Vietnam retroactively cuts subsidies for some solar, wind farms, investors' letter says
The document, dated May 16 and sent to Vietnam's top authorities, follows a first letter in which most of the same signatories warned of billions of dollars of investment at risk because of retroactive changes to subsidies implemented by Vietnamese authorities even as they target a massive expansion of renewables capacity.
Starting with January invoices, a subsidiary of Vietnam's power utility EVN "unilaterally withheld a portion of its payments by applying a provisional tariff of its own proposal," the document said.
"This has caused us to breach commitments to banks and both local and international lenders, face the risk of default under pressure of monthly debt repayments, and suffer cash shortages," it added.

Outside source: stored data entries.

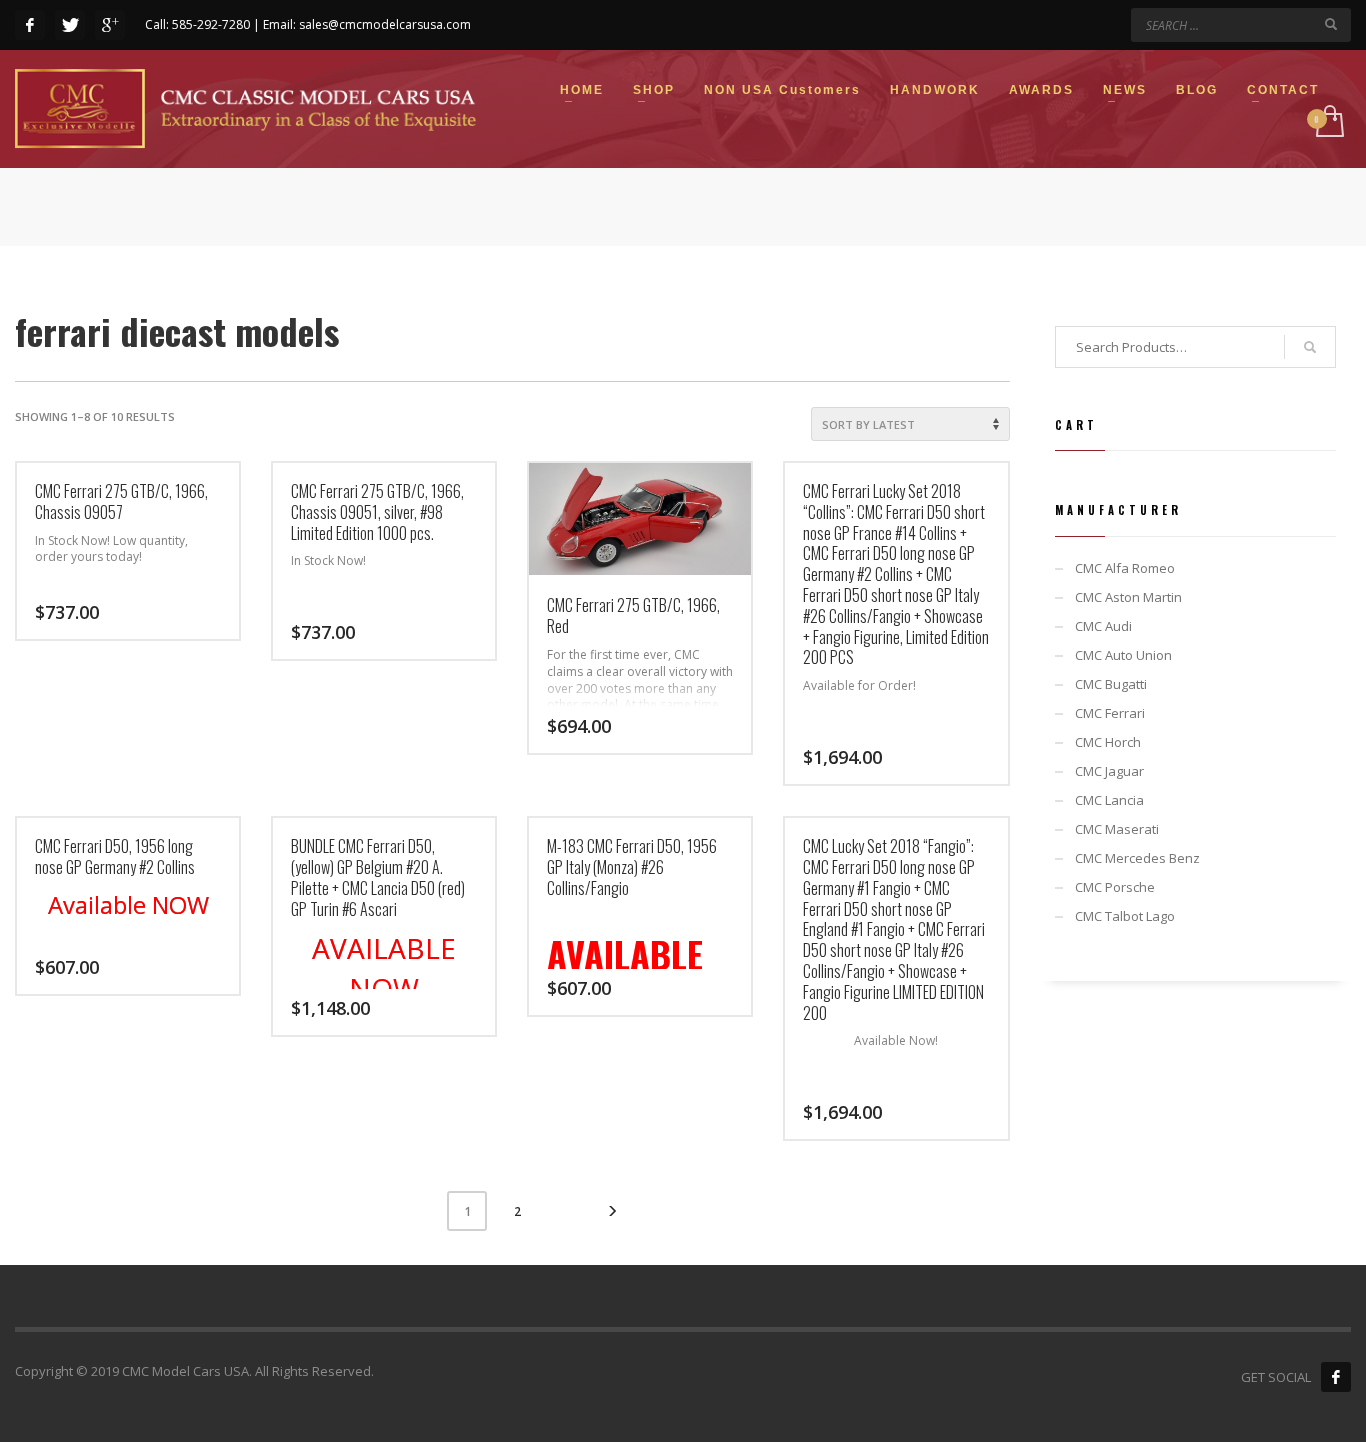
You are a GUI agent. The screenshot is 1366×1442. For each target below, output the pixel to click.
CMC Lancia (1109, 800)
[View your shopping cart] (1328, 122)
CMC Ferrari (1110, 713)
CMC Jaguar (1109, 771)
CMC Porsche (1115, 887)
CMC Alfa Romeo (1125, 568)
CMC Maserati (1117, 829)
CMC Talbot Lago (1125, 916)
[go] (1331, 24)
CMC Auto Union (1123, 655)
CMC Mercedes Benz (1137, 858)
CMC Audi (1103, 626)
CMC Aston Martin (1128, 597)
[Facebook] (30, 25)
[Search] (1310, 347)
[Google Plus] (110, 25)
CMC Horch (1108, 742)
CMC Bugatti (1111, 684)
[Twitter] (70, 25)
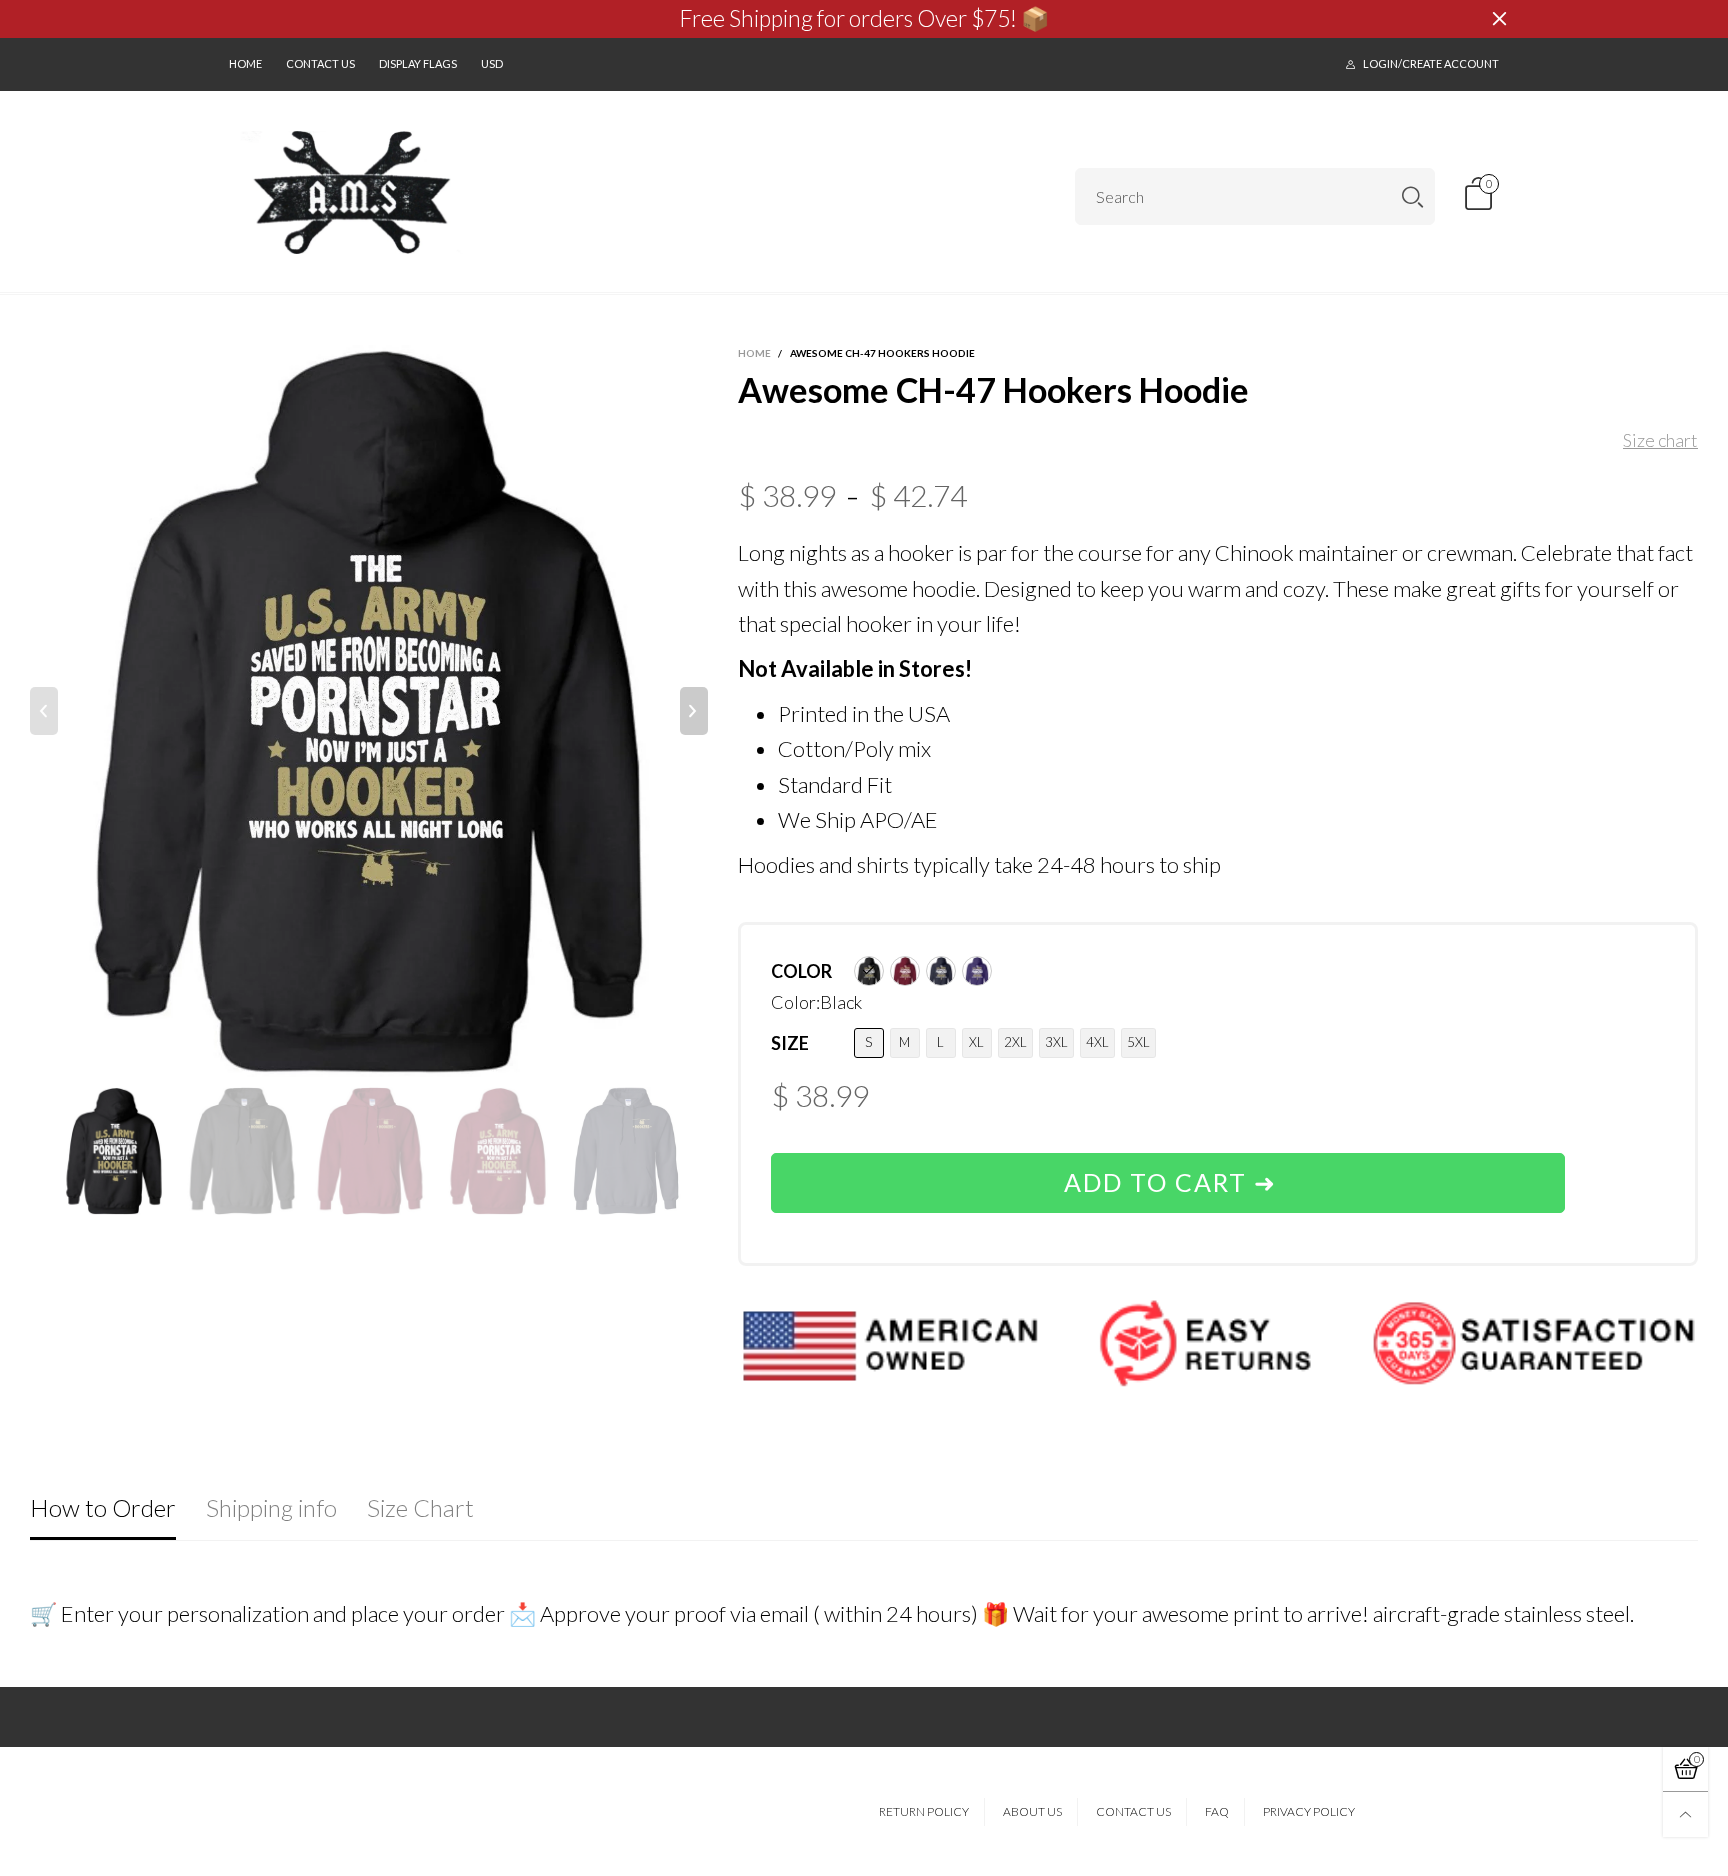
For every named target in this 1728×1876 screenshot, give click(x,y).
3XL (1056, 1042)
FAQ (1217, 1811)
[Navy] (941, 971)
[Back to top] (1685, 1814)
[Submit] (1412, 196)
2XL (1015, 1042)
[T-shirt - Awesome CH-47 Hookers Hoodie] (369, 711)
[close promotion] (1499, 19)
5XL (1138, 1042)
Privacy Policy (1309, 1811)
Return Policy (924, 1811)
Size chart (1660, 440)
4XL (1097, 1042)
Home (245, 63)
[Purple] (977, 971)
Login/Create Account (1431, 63)
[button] (44, 711)
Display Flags (418, 63)
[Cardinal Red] (905, 971)
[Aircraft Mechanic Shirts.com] (352, 193)
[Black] (869, 971)
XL (976, 1042)
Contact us (320, 63)
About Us (1032, 1811)
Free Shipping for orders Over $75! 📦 (864, 18)
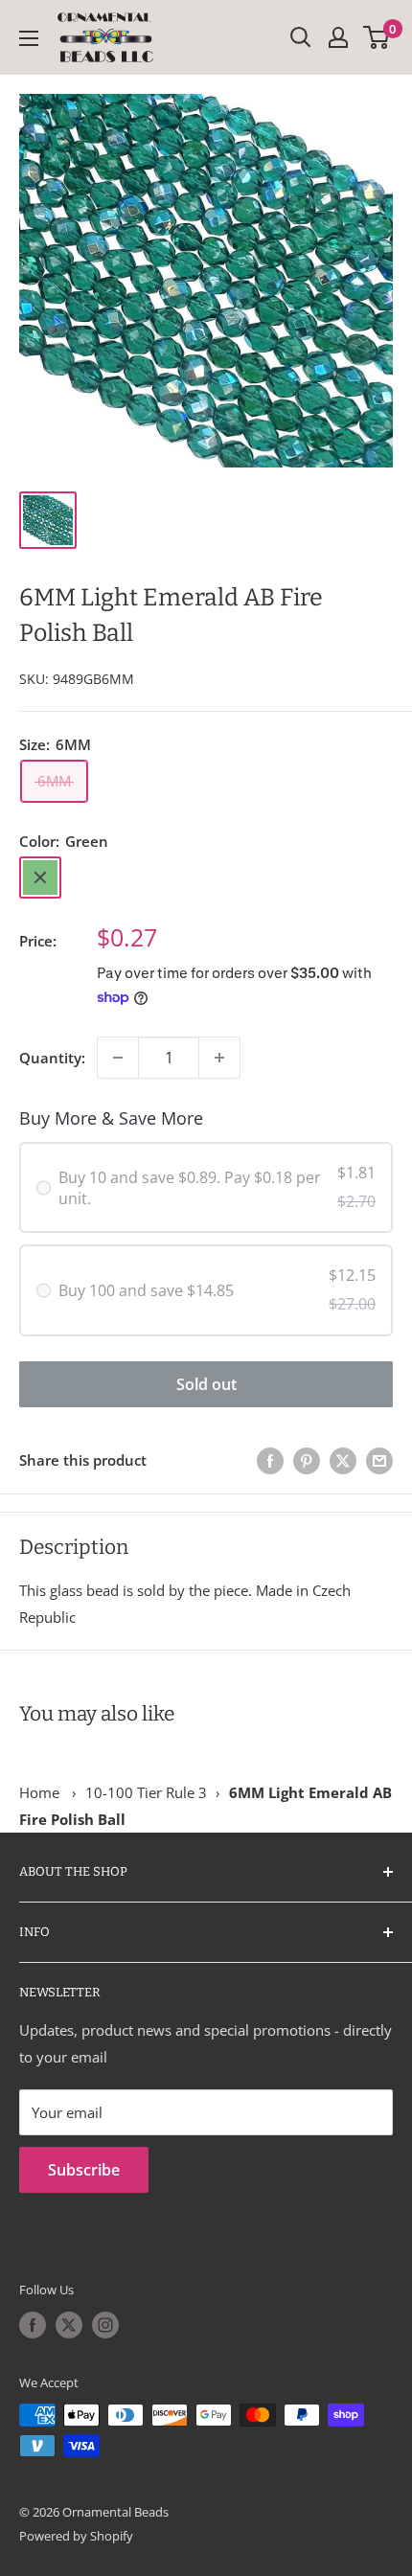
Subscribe (84, 2169)
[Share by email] (379, 1460)
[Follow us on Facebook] (32, 2325)
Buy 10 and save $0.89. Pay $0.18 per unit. (189, 1188)
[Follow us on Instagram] (105, 2325)
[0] (377, 37)
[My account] (338, 37)
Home (39, 1792)
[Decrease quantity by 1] (118, 1057)
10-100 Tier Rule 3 (146, 1792)
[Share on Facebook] (270, 1460)
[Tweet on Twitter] (343, 1460)
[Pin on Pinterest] (306, 1460)
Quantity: (52, 1057)
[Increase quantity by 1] (219, 1057)
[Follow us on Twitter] (69, 2325)
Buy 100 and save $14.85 (146, 1290)
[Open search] (300, 37)
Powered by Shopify (76, 2535)
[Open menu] (28, 38)
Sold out (206, 1384)
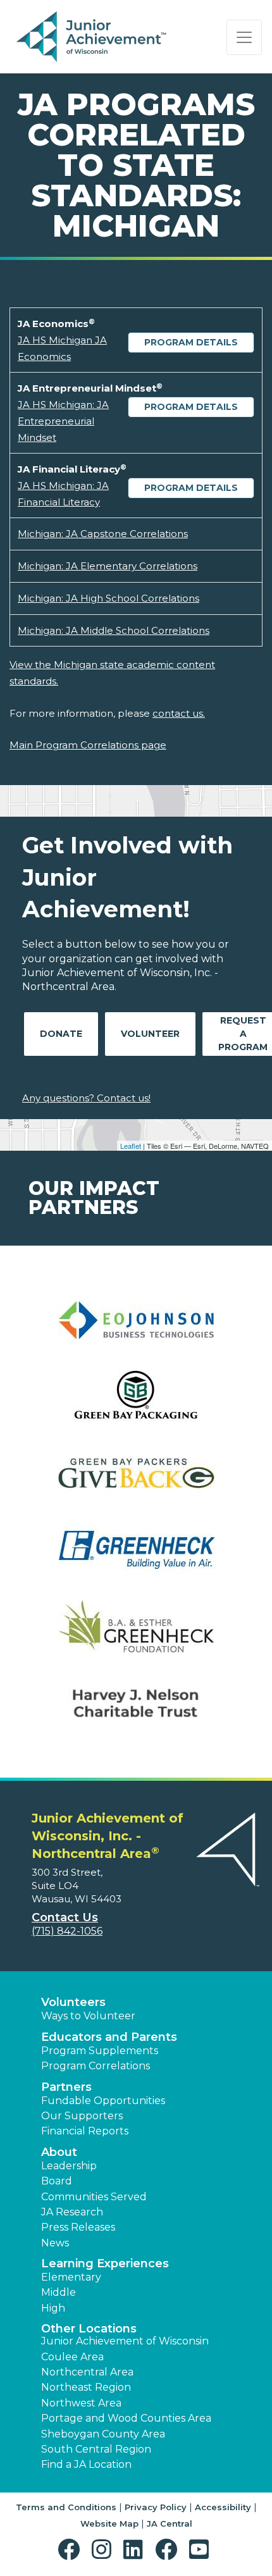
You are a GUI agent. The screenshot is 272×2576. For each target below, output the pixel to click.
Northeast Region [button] (86, 2387)
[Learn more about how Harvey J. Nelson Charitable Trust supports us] (136, 1711)
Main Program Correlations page (87, 745)
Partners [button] (66, 2087)
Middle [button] (58, 2292)
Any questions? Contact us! (86, 1098)
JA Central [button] (169, 2523)
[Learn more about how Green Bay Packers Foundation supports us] (136, 1481)
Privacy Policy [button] (156, 2507)
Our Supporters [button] (82, 2116)
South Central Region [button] (96, 2449)
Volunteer (150, 1033)
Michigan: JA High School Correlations (108, 598)
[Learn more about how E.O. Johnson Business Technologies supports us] (136, 1328)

Among the 16 foreign signatories are private equity fund Dragon Capital, the Vietnamese subsidiary of Philippines' ACEN (ACEN.PS), opens new tab energy group, and investors from Thailand, Portugal, the Netherlands, South Korea, Singapore and China. Dozens of other Vietnamese projects also signed the letter.
In recent years, the Southeast Asian country has experienced a boom in renewable energy investments driven by generous feed-in tariffs (FiTs), under which the state committed to buying electricity for 20 years at above-market prices, effectively subsidising producers.
However, amid allegations of abuses in accessing the FiTs and increasing losses for EVN from the subsidy programme, authorities have proceeded to freeze or cut some subsidies.
EVN had no immediate comment on the second petition but it has told Reuters in recent weeks that preferential prices could not be continued for projects that violated regulations.
It did not specify whether rules were changed retroactively and which projects were in breach of regulations.